Hopferwieser also gave several guest performances at the Bayerische Staatsoper, among others as Kavalier in Cardillac (premiere season 1982–83; resumption season 1984–85) and 1987 as Froh in Das Rheingold, as well as there again and again, among others also in January 1984, as Alfred in Die Fledermaus. In 1986 he sang the part of Menelaus in the premiere of the opera Troades by Aribert Reimann in Munich and also took part in the recording of this work. He also appeared several times at the Deutsche Oper Berlin. At the beginning of the 1980–81 season he sang Bacchus in Ariadne auf Naxos, in March 1986 Walther von Stolzing; furthermore he was a guest Drum-major in Wozzeck, with Karan Armstrong as Marie.

He also gave guest performances at the Staatsoper Stuttgart, at the Hamburgische Staatsoper (among others in December 1984 as Count Elemer in the last Arabella performance series of the staging by Otto Schenk) and several times at the Deutsche Oper am Rhein (as Don José, among others). In May 1989, together with the Ensemble der Deutschen Oper, he gave a guest performance at the International May Festival at the Staatstheater Wiesbaden "with a good singing performance" as Tichon in Káťa Kabanová. In February 1992 he made his role debut at the Staatstheater Braunschweig as Hermann in The Queen of Spades.

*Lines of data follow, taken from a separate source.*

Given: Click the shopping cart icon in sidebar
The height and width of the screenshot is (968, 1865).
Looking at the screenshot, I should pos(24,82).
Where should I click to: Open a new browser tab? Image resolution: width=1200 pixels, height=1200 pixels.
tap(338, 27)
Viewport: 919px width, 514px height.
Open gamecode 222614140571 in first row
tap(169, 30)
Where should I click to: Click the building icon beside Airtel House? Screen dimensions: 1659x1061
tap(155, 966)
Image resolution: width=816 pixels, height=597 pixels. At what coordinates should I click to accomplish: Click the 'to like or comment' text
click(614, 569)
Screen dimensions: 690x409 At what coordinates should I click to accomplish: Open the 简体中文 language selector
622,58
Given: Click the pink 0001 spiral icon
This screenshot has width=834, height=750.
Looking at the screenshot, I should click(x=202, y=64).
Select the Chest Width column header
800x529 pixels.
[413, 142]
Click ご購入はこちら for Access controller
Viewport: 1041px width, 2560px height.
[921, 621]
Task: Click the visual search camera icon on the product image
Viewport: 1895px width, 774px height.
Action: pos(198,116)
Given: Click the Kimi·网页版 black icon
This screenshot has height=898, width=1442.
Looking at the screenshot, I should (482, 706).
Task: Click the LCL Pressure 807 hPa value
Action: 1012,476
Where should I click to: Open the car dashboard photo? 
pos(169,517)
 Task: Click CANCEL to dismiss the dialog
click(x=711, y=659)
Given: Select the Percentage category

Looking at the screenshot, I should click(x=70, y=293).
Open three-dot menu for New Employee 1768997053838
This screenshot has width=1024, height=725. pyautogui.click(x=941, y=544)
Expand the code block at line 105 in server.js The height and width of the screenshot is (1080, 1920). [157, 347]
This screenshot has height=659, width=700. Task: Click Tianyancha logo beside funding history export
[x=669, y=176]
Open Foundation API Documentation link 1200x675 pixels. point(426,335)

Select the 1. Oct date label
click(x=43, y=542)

In 1971 he appeared at the San Francisco Opera as Alwa in Lulu. The role belonged to the parts he sang very often. He also embodied Alwa at the Grand Théâtre de Genève (1986) and in Madrid (1988). He sang abroad at La Scala, at the Teatro dell'Opera di Roma and at the opera houses in Lyon and Nancy. As a concert singer he appeared among others in Verdi's Requiem; at a performance in March 1980 with the Bruckner Orchestra Linz he performed the tenor part "to the best of his satisfaction".

At the Scala, Hopferwieser was heard as Andres in Wozzeck (also with Ticho Parly and Mirto Picchi in the cast, conducted by Claudio Abbado, 1971) and in Cardillac (with Sir Donald McIntyre in the name part, directed by Ponnelle, 1987).

Hopferwieser was married for over fifty years and father of two children. He died at age seventy-seven after a short illness in his hometown Graz, where he also lived.

== Recordings ==
Hopferwieser's voice is documented by several complete opera recordings, radio recordings and various live recordings. However, studio recordings with Hopferwieser are rare. In 1976, Decca Records recorded the two-act version of the opera Lulu in which Hopferwieser sings the part of Alwa. His partner is Silja; the conductor was Dohnányi. In 1991, Naxos recorded the operetta Die Fledermaus, in which John Dickie and Gabriele Fontana were his partners.

In 1975 a live recording of the opera Notre Dame from the Vienna Volksoper was released by the label MRF. In 1981 the Polish label Muza released a live recording of the opera Fidelio in which Hopferwieser sings the part of Florestan. The performance was recorded in Warsaw in 1979, and released on 3 LPs. On video a live recording of 1987 from the Bayerische Staatsoper was published, with Hopferwieser as Alfred in Die Fledermaus, with Pamela Coburn and Janet Perry, conducted by Carlos Kleiber. Opera Depot published his live 1973 Carmen (in German translation) on Compact Discs, with Silja and Dohnányi.